"[-] conceived and written as a single narrative. It's division into four hefty volumes was decided when I realized that the story [-] couldn't easily be contained in one book."
I wish I'd read that quote by author Elena Ferrante before beginning My Brilliant Friend.
It starts, as so many books do now, at some unspecified point in the future. A mystery is posed. Raffaella Cerullo, aka Lina, aka Lila, has disappered. Her friend Elena says, "It's been at least three decades since she told me that she wanted to disappear without leaving a trace". The reader is drawn into the story in the hope of finding a resolution at the end of it. Most of my disappointment with My Brilliant Friend stems from the failure to resolve this mystery once the end is reached. And it's important, I think, to know this beforehand.
The story is told from the point of view of Elena, an intelligent girl from a poor family and neighbourhood in Naples. Elena recounts her life and that of her best friend Lila, up to the age of 16. Both girls attend formal elementary education, but their paths diverge; one is able to continue at school, the other not.
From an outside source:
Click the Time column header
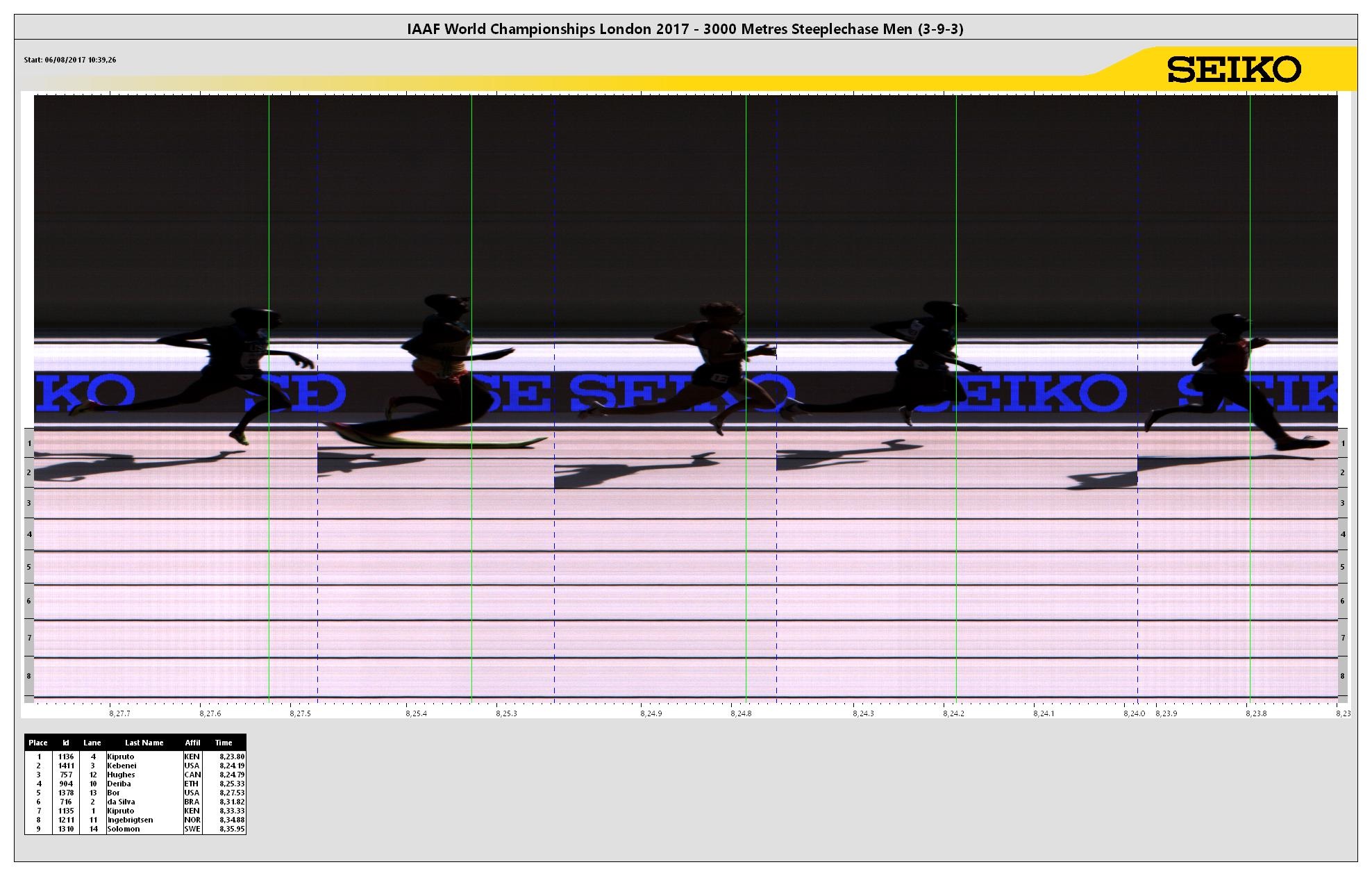 click(224, 743)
I connected with the characters of the two girls immediately and rooted for them throughout the book. The macho posturing of the male characters made me angry. The insulated setting aroused my own memories of wanting to escape a life that seemed fenced in by the expectations of society.
So, I was drawn into the story, searching the narrative for clues as to how the mystery posed in the Prologue would resolve. The last page left me hanging, feeling cheated and deflated. I would have to buy a further three volumes to reach a satisfactory ending.